ADDICTION RISK OF NARCOTICS

But more importantly, says Friedberg, is that use of ketamine doesn't pose the risk of physical addiction, which the narcotics presently used do. Critics may note that recreational users are getting psychologically addicted, but the same threat doesn't exist when used clinically since the unconscious patients do not experience the sensations to which others become hooked. In the rare instances where a patient has remembered a hallucination, there have been no documented cases where an addiction has resulted. It generally takes quite a few occurrences of hallucinations for a person to begin becoming psychologically dependent.

"Think of it like getting an x-ray in the dentist's office," says Dr. Friedberg. "Even if the lead vest failed, you would have to receive a fairly large amount of x-rays before you became at risk."

Dr. Friedberg is also a proponent of the drug because it acts on a completely different set of receptors than morphine, Demerol and fentanyl. "In lay terms, ketamine scrambles the incoming pain signal and patients, even if they were awake, would be unable to feel the pain," he says. "With the opioids most doctors use now, patients still feel pain; they just don't care about it."

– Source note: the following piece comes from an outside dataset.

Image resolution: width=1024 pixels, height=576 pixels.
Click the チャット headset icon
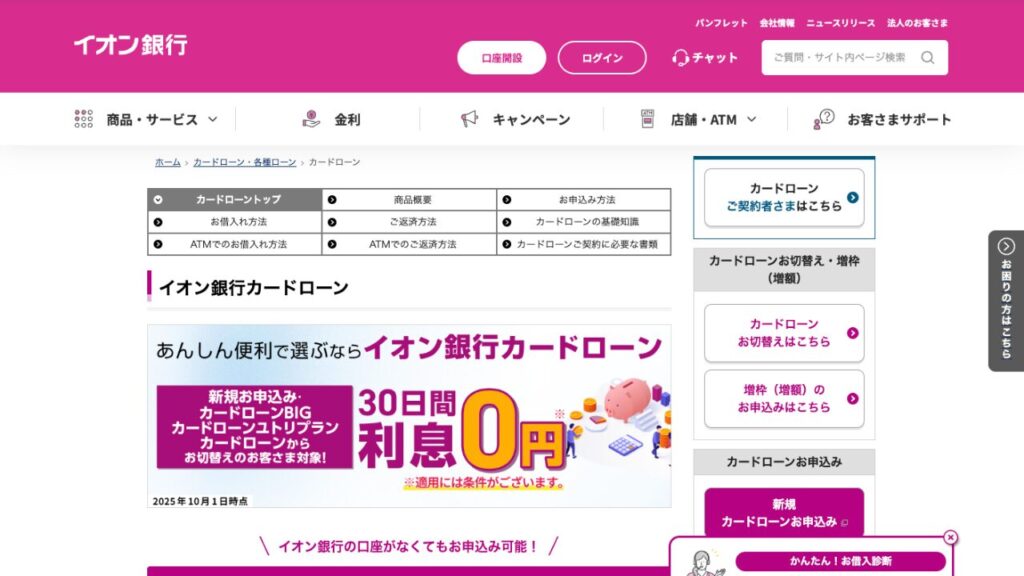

PAIRING WITH A SMARTER/SAFER SEDATIVE

Dr. Friedberg surged to the forefront of the anesthesia community in 1992 when he began using ketamine in conjunction with the sedative propofol. Propofol also poses fewer risks than it's commonly used counterpart, Valium, both because it is easier to regulate the dosage and because patients come out of their sedation quicker.

"The average outpatient cosmetic surgery lasts about two-and-a-half hours," says Dr. Friedberg. "If you sedate an individual that long with Valium, there's a good chance he or she will need yet another drug called Romazicon to reverse the effects. And when that patient finally does awaken, he or she is looking at a recovery time of a few hours and a 'hangover' time of one to three days. Propofol has a recovery time of a few minutes and no hangover."

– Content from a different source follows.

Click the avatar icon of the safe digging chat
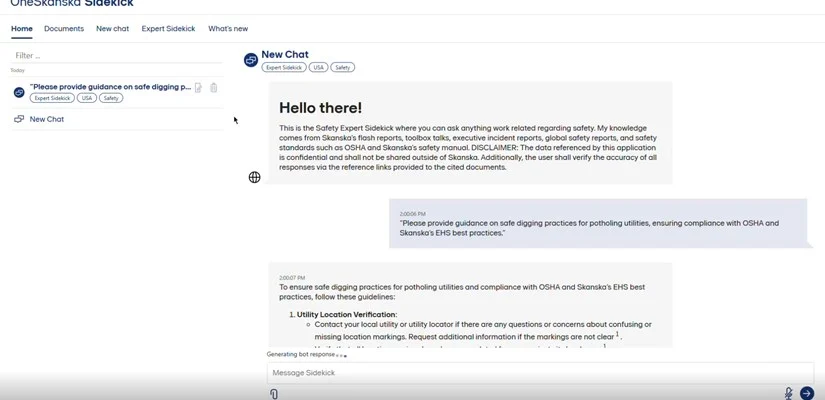825x400 pixels. click(x=19, y=92)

But more importantly is that Propofol can be regulated. "With Valium and other tranquilizers, anesthesiologists can only measure a patient's level of sleep by monitoring heart rate and blood pressure, and research has shown that neither have very much to do with how knocked out a patient is," continues Dr. Friedberg. "Propofol can be measured using a device that monitors consciousness and brain activity during sedation, and that's the organ we are trying to medicate."

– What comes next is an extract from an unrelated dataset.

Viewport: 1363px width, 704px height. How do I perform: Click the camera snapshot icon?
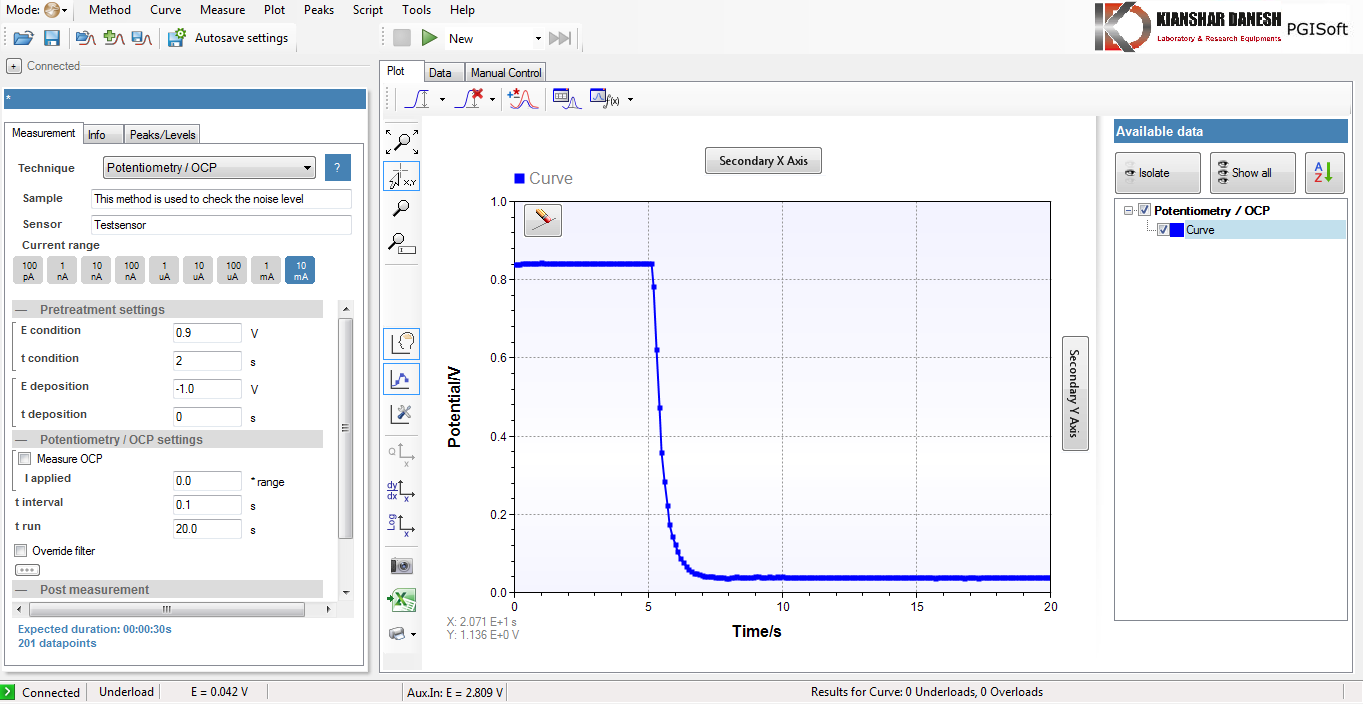pyautogui.click(x=401, y=566)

"It really concerns me because our profession is faced with both the terrifying situation of under-dosing a patient and having him or her wake up during surgery as well as overdosing, which can result in severe post-operative nausea or worse," says Dr. Friedberg. "And yet, most doctors and anesthesiologists don't make a change from Valium to propofol because of either a perceived high cost of the medicine or just plain inertia. I guarantee that if patients were aware that they had another option, they would spend a few extra dollars for an anesthesia they were sure to wake up from, but from which they wouldn't wake up a moment to soon."

ABOUT DR. FRIEDBERG

Barry L. Friedberg, MD, is at the forefront of the field of anesthesiology and is the developer of the propofol ketamine (PK) technique designed to maximize patient safety by minimizing the degree to which patients need to be medicated. He has been published in more than a dozen journals and several textbooks, as well as the Web sites for the Society for Office Based Anesthesia (SOBA) and the Society for Ambulatory Anesthesia (SAMBA). He was the founder of the Society for Office Anesthesiologists (SOFA) in 1996, which later merged with SOBA, another non-profit, international society dedicated to improving patient safety through education. He has lectured in the United States, Canada, Israel, Venezuela and the Dominican Republic in addition to being a clinical instructor in Anesthesia at the University of Southern California.